Global coverage with RMNCH interventions, such as demand for family planning satisfied with modern methods, skilled birth attendance, children vaccination, among others has been increasing steadily [13,14], but progress is uneven and major gaps persist both between and within countries [15,16]. While RMNCH intervention coverage has substantial variability across social strata, the association with women’s empowerment is less understood.

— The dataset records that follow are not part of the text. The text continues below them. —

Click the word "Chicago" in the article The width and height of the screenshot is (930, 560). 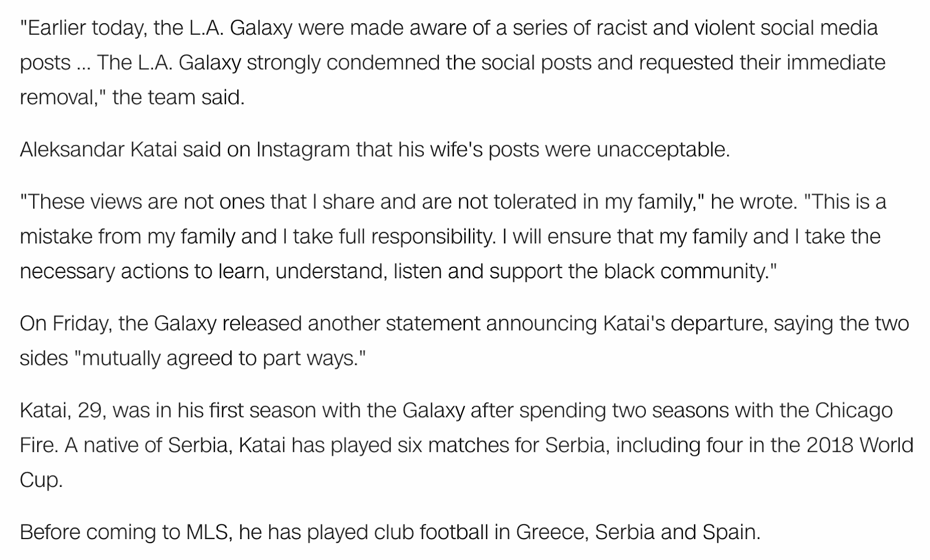853,410

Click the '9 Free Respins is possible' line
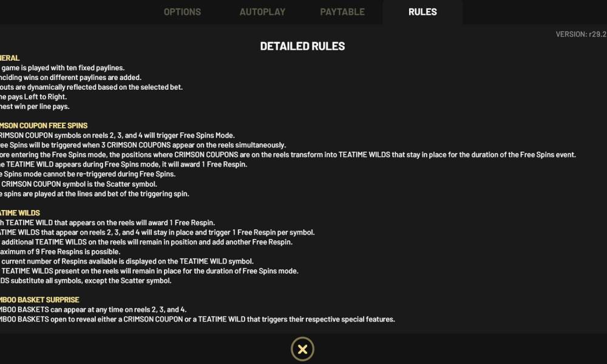[x=60, y=252]
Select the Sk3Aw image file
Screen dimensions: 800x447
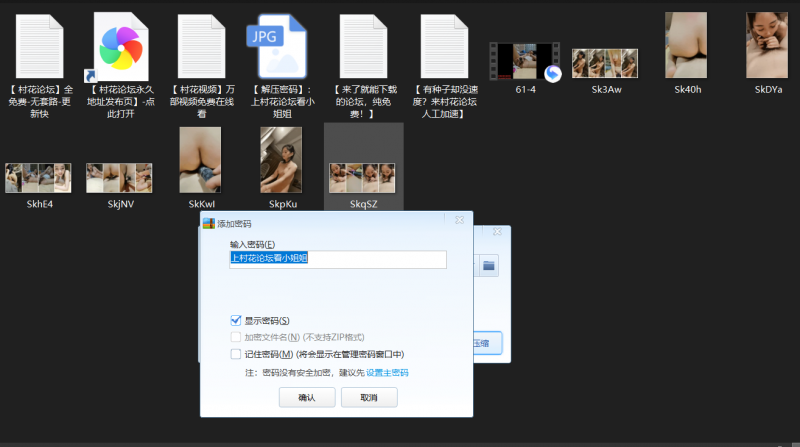pyautogui.click(x=606, y=63)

Understanding the relationship between women’s empowerment and RMNCH intervention coverage can inform the development of appropriate policies to reach all women and children. In 2017, a novel Survey-based Women’s emPowERment (SWPER) indicator was proposed for African countries [4] and, in 2019, an updated and more comprehensive version – the SWPER global – was developed, allowing the assessment of women’s empowerment levels within low- and middle-income countries (LMICs) from all world regions [17].

Examination of women’s empowerment requires consideration of social equity, as social and gender inequities intersect, leaving socially marginalized women and girls most vulnerable to poor health outcomes [18]. Recognizing the intersectionality of inequalities, it is plausible that social equity indicators such as household wealth may modify observed associations between women’s empowerment and health intervention coverage [19]. We hypothesize that the associations between empowerment and positive health outcomes may be enhanced in higher household wealth contexts and attenuated in lower household wealth contexts. If a significant effect modification exists, these results would indicate the promise of gender equity-focused programs to improve health across socioeconomic strata.

The objective of this manuscript is to assess the relationship between women’s empowerment and RMNCH intervention coverage. Specifically, we will assess which domains of women’s empowerment are most associated with RMNCH intervention coverage, and whether these effects are moderated by household wealth, with a goal of informing program and policy decisions. This will be accomplished using the SWPER index as a measure of empowerment (focusing on the three empowerment domains - attitude to violence, social independence and decision making) and the CCI as a measure of RMNCH intervention coverage across 62 LMICs representing seven world regions.

METHODS

We used publicly available data sets from Demographic and Health Surveys (DHS) with available information to estimate the SWPER and the CCI. For each LMIC, we included the latest available survey. In total, we analyzed 62 LMICs, with survey years ranging from 2001 to 2017. The DHS are a series of nationally representative, cross-sectional health surveys conducted in low- and middle-income countries [20]. As all surveys present similar questionnaires, methodology and sampling strategy (multi-stage cluster sampling), their results are comparable across countries. We also considered using other types of national surveys such as Multiple Indicator Cluster Surveys, but their questionnaires did not include all necessary variables.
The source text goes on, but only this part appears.